Agenda item

WV Living Governance and Linked companies.

[To receive a presentation on WV Living Governance and Linked Companies]. 

Minutes:

The Chief Operating Officer gave a presentation on WV Living Governance and Linked companies. The Chief Operating Officer stated the importance of transparency by Local Authorities about the Local Authority bodies that they control.

 

The Chief Operating Officer had taken an overall report to the Resources and Equalities Scrutiny Panel setting out the approach for all the controlled companies and committed for each of those bodies to bring a report to the relevant Scrutiny Panel. The Residents Housing and Communities Scrutiny Panel clearly had WV Living within its remit.

 

The Chief Operating Officer went through the background, under the Local Government Act 2003 (LGA 2003) and Localism Act 2011 (LA 2011), Local Authorities could own and control certain types of companies and other bodies such as Limited Liability Partnerships. As of 2018 Grant Thornton estimated that there were over 740 Local Authority owned companies with the largest proportion related to property and investment.

 

The types of bodies that there were, included; trading companies, certain joint ventures with other organisations, property companies, service provision companies including so called “Teckal” companies, whereby some Local Authorities ran services through companies they owned. A Legal framework provided that Local Authorities could trade using the power in the acts mentioned above.  More innovative methods to reduce costs were introduced due to the decline in popularity of outsourcing to the private sector and increased funding pressures on Local Authorities. The types of companies Local Authorities could have were those wholly owned companies by a single Local Authority, wholly owned by a collection of authorities, joint venture companies - such as Birmingham Airport and Limited Liability Partnerships, provided they were not used to trade commercially.

 

The Chief Operating Officer commented that in relation to WV Living as a trading company there were several measures put in place by LGA 2003.  It was about making sure there was a level playing field between Local Authorities and private sector companies.  Local Authorities received no direct advantage over the private sector, required greater transparency arising from the company law requirements, avoiding subsidy control restrictions, and had to make sure there was a lot of control over the way that trading took place.

 

The additional hurdles for trading companies were:-

 

-           that approval was obtained from full Council for the establishment of the company;

-           that the Local Authority prepared a business case supporting the exercise of the trading power;

-           a prohibition on subsidising trading activities; and

-           they could only trade in services other than those in which they had a statutory duty to provide to residents.

 

Critically for each of those linked bodies (trading companies etc.) best practice stated there should be:

 

-           a Shareholder Agreement between the Council and the linked body defining the arrangement;

-           a business case;

-           a business plan which was regularly refreshed setting out the Key Performance Indicators and expected financial performance; and

-           governance arrangements to monitor the compliance with the Shareholder Agreement/business case/business plan.

§ Tasks for this exercise:
1. In the WV Living minutes, how many Local Authority owned companies did Grant Thornton estimate there were as of 2018?
2. Print the portion of the WV Living minutes that begins at the words "Critically for each" and stops after the words "Agreement/business case/business plan.".

§ Data lines:
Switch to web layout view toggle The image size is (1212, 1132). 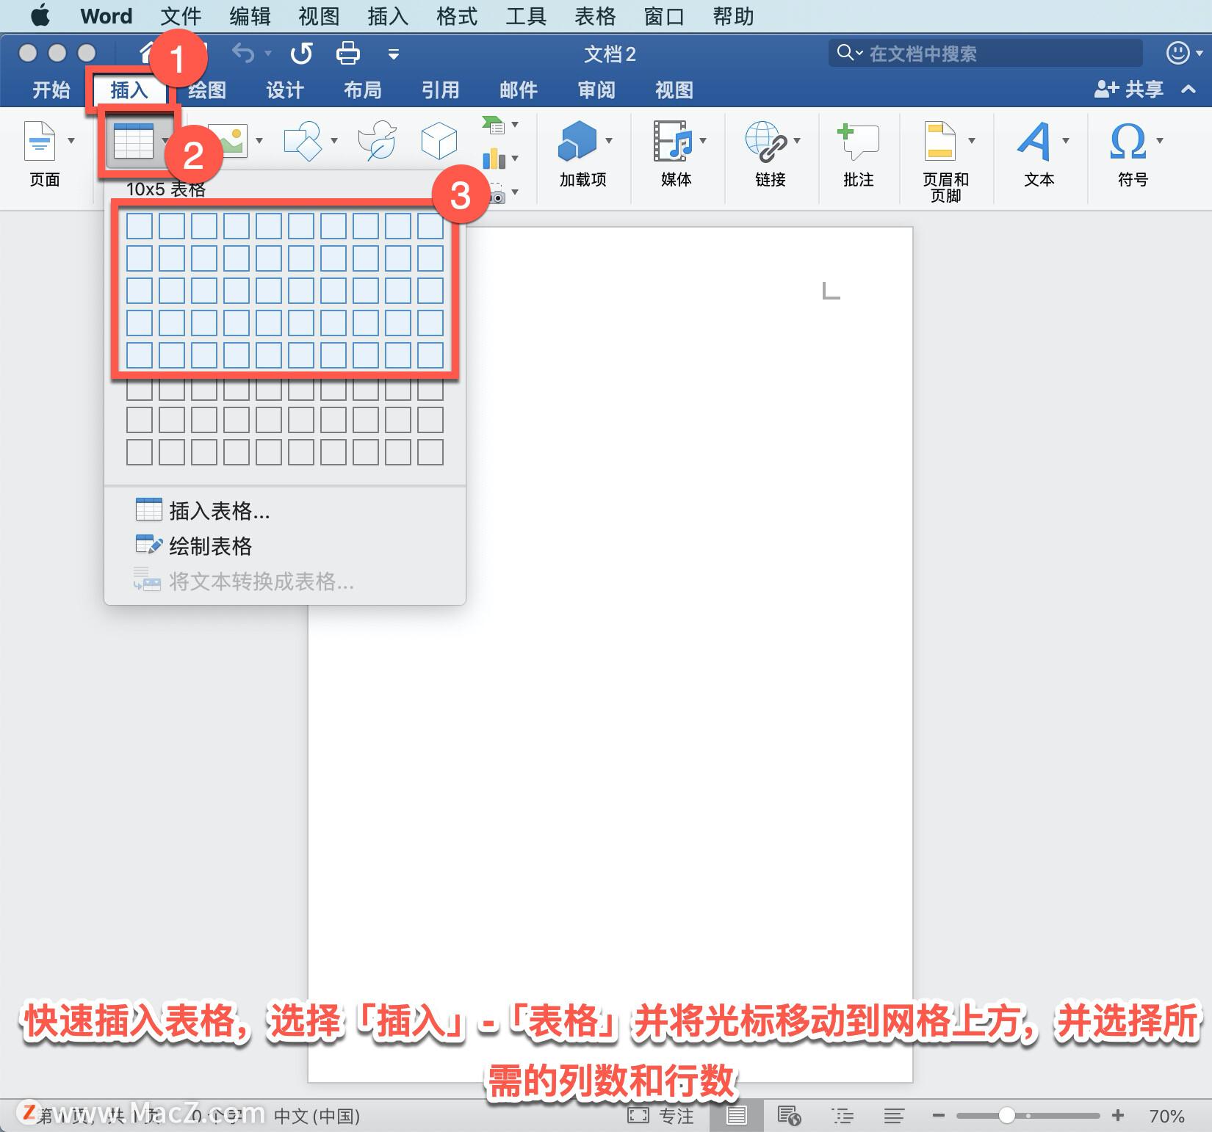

§ Answers to the exercise:
1. Over 740

2.
Critically for each of those linked bodies (trading companies etc.) best practice stated there should be:

 

-           a Shareholder Agreement between the Council and the linked body defining the arrangement;

-           a business case;

-           a business plan which was regularly refreshed setting out the Key Performance Indicators and expected financial performance; and

-           governance arrangements to monitor the compliance with the Shareholder Agreement/business case/business plan.